Jamie Dimon has won big. JP Morgan Chase now stands alone, both in financial position and political clout – including special access to the White House and, as explained in today’s NYT, Rahm Emanuel’s likely attendance at his next board meeting tomorrow.
Dimon’s semiotics have been brilliant throughout the crisis – it wasn’t his fault, he was forced to take TARP money, and – in phrasing that will make the history books – bankers should not be “vilified”. But now he has a problem.
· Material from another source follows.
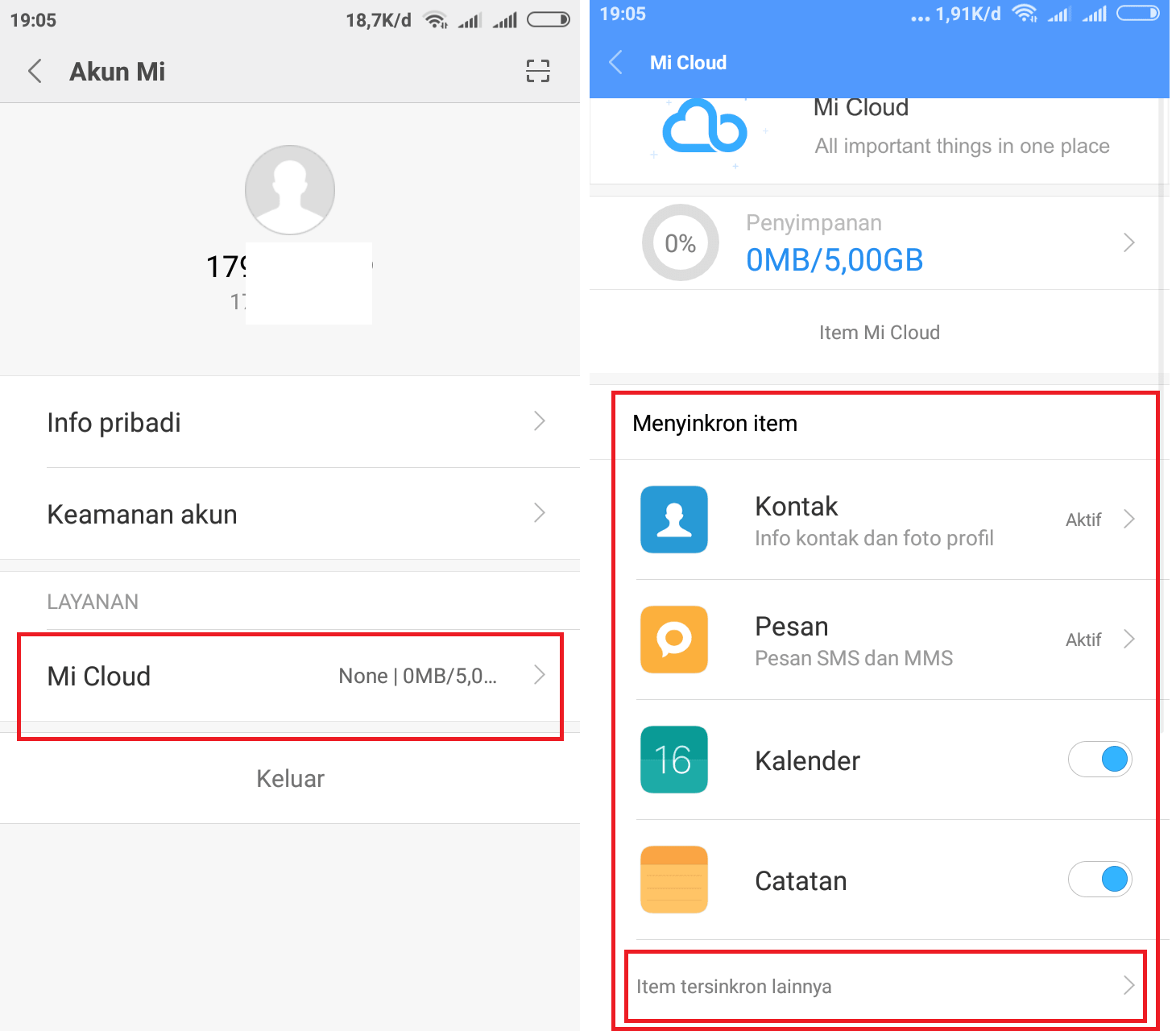
Task: Open Penyimpanan storage details arrow
Action: [x=1128, y=242]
Larry Summers forcefully stated Friday that high recent profit levels for big banks (i.e., JPMorgan and Goldman) are based on the support they received and still receive from the government (listen to his answer to the second question, from about the 6:10 to 10:30 mark). At that level of generality, in a period of financial stabilization and consequent reduction in executive branch discretion, this statement does not threaten Dimon or anyone else.
And Summers’ statement on the dangers of “too big to fail” was “too vague to succeed”. Dimon saw this one coming and is very much aligned with Tim Geithner on the technocratic fixes that will supposedly take care of this – the mythical “resolution authority”, which will not actually achieve anything because it has no cross-border component, so the next time a major multinational bank (e.g., JP Morgan) fails, the choice again will be “collapse or bailout” (as Summers put it in the same Q&A Friday). Yes, I know the G20 is supposedly working on this; no, I don’t think they are making progress.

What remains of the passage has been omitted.